Von einem enormen Arbeitsaufwand zur Schadensbegrenzung spricht auch Manuela Pertsch vom Klinikum: „Wir managen im Jahr über 500 Arzneimittel-Lieferengpässe mit Präparatewechsel, Abbildung in der Warenwirtschaft und Anwenderinformation. Wir versuchen alles, die Liefer-Engpässe durch erhöhte Lagerhaltung und die Suche nach Alternativen auszugleichen. In den allermeisten Fällen gelingt uns das. Das bedeutet aber, dass sich eine zusätzliche Fachkraft in der Apotheke allein mit dem Thema beschäftigt. Die muss nicht nur die Alternativen finden und bestellen, sondern natürlich auch die Ärzte und Mitarbeiter in der Pflege über die Veränderungen informieren.“ Gleichfalls bemängelt sie: „Weil jedoch die Industrie der gesetzlichen Vorgabe der Meldung nicht flächendeckend folgt, erfahren wir vom Engpass mitunter zu spät.“ Apothekerin Karin Frenzel-Beck, Inhaberin der Bergapotheke, hofft, dass die bisher freiwillige Bekanntgabe der Engpässe einem verpflichtenden Melderegister weicht. Die Bundesvereinigung Deutscher Apothekerverbände fordert ebenso Mehrfachvergaben von Rabattverträgen mit mehreren Wirkstoffherstellern. Jene Arzneimittel-Rabattverträge, die zwischen einzelnen Herstellern und gesetzlichen Krankenversicherungen geschlossen wurden, sieht auch Sandra Diezel problematisch, „wenn dies auch die Krankenkassen abstreiten. Aber oft kann ich gerade Rabattverträge nicht bedienen, wozu ich verpflichtet bin, sondern muss auf ein anderes Medikament ausweichen.“

Volkmar Vogel (CDU), Mitglied des Bundestages, sagt auf Anfrage der Redaktion: „Ich denke, dass insbesondere die Meldepflicht für ausreichende Lagerkapazitäten für Medikamente durchgesetzt werden muss und das Rabattsystem für große Mengen einer Überarbeitung bedarf. Ein Expertenrat mit Kenntnissen über Bedarf und Wirksamkeit von Medikamenten ist auch zielführend.

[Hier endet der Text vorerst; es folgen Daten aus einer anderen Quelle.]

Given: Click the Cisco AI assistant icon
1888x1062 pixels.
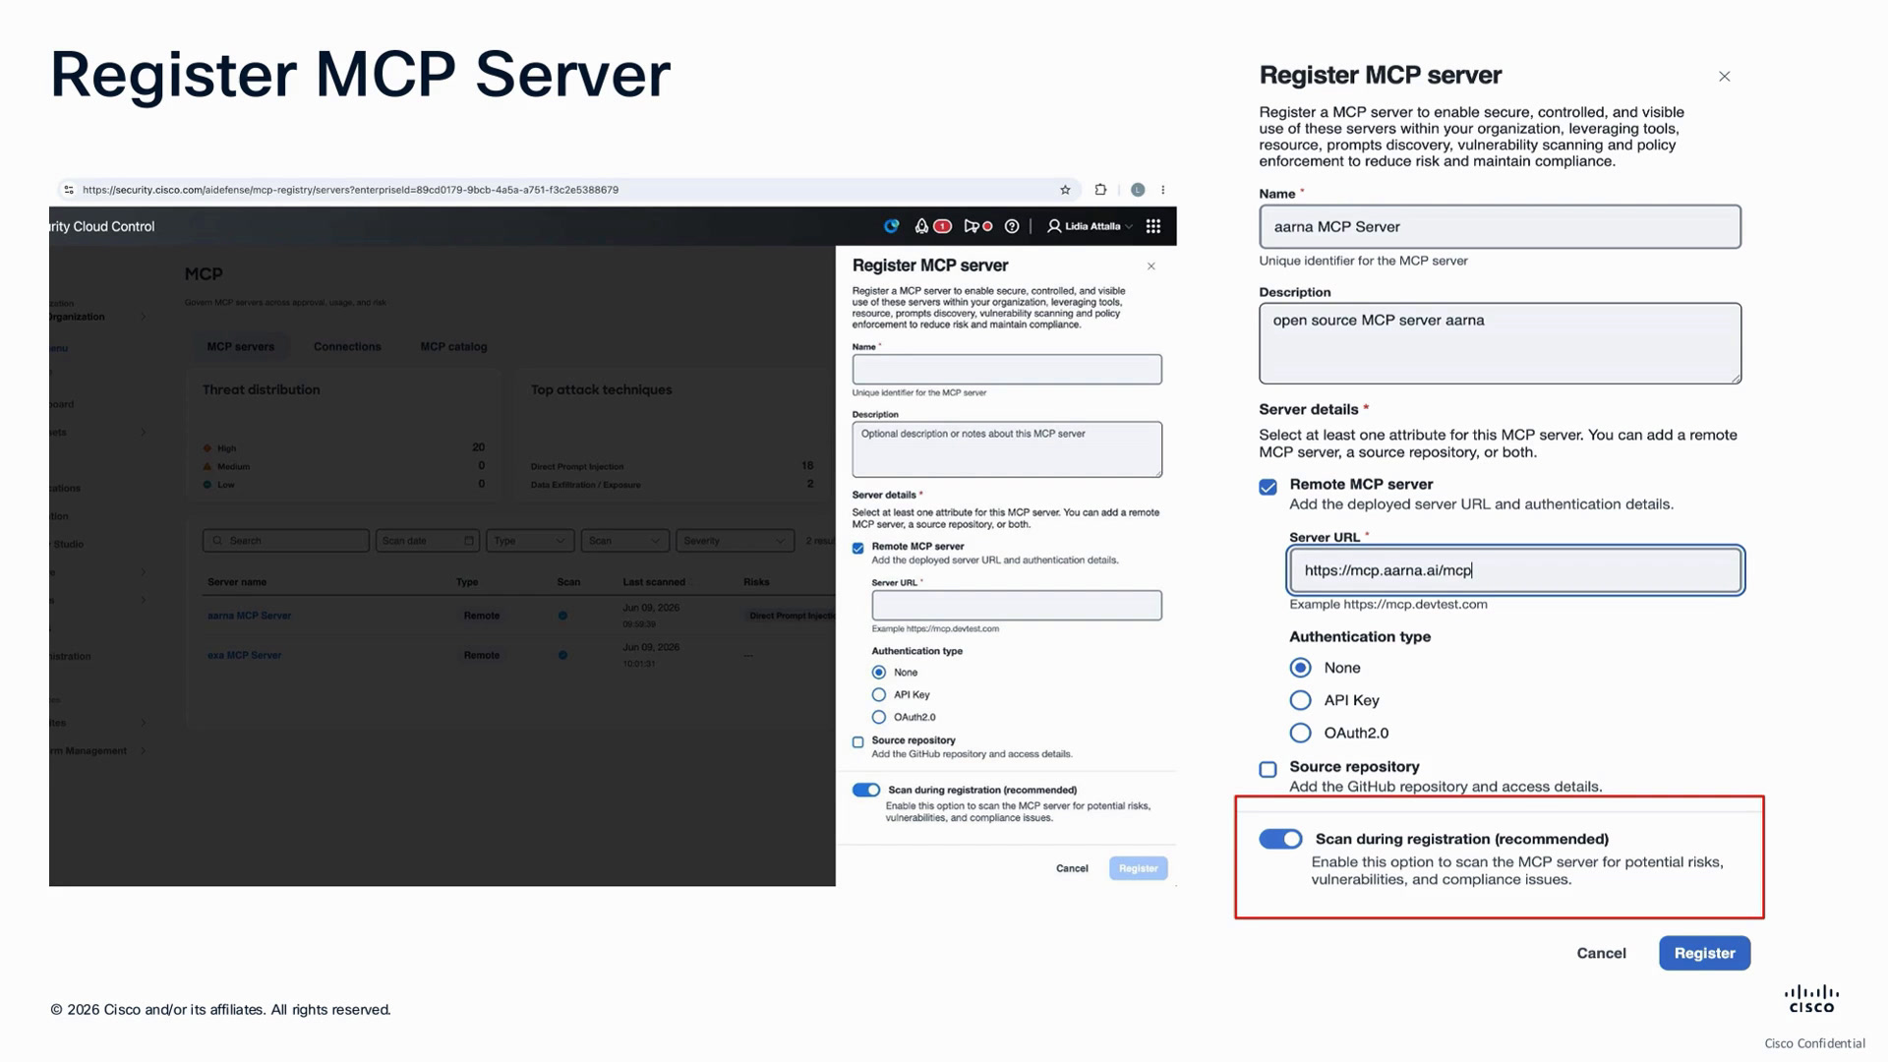Looking at the screenshot, I should pyautogui.click(x=891, y=226).
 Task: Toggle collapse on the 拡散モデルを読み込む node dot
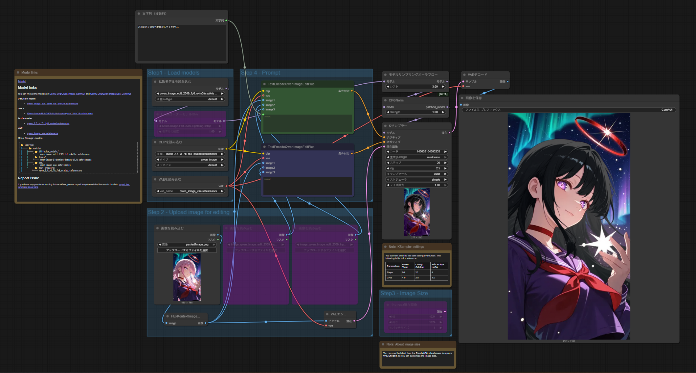[x=155, y=82]
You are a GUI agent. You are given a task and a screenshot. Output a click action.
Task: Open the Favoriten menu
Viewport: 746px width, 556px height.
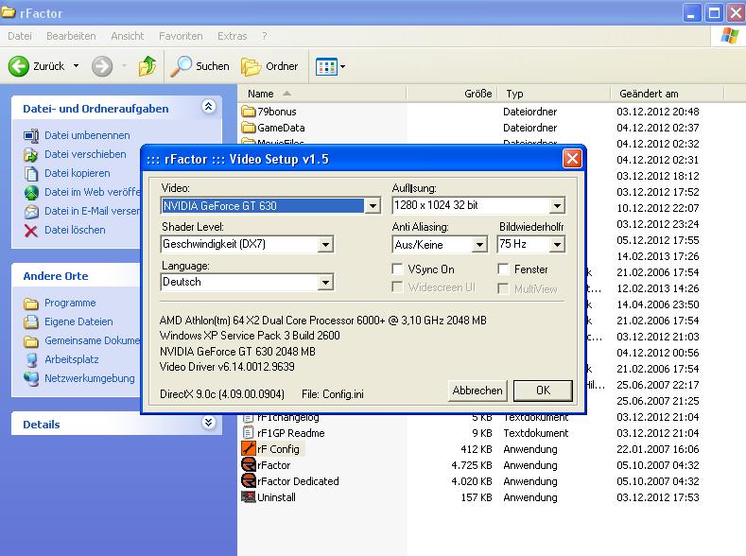click(181, 36)
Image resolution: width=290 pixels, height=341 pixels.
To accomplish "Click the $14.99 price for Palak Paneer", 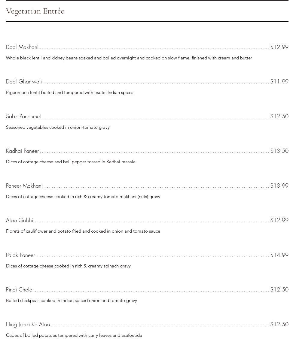I will point(279,255).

Wichtig ist, dass die Maßnahmen zeitnah auf Erfolg zu prüfen sind und eventuell nachjustiert werden müssen.“

Vorerst werden die Apotheker wohl weiterhin über Lieferengpässe aufklären müssen. Viele Patienten sind schon damit vertraut. „Das macht die Situation nicht besser, aber die Leute wissen zumindest, dass wir ihnen die Medikamente nicht geben können, obwohl wir es wollen“, so Sandra Diezel. Und wie viele Kollegen hält Karin Frenzel-Beck ein Informationsblatt bereit.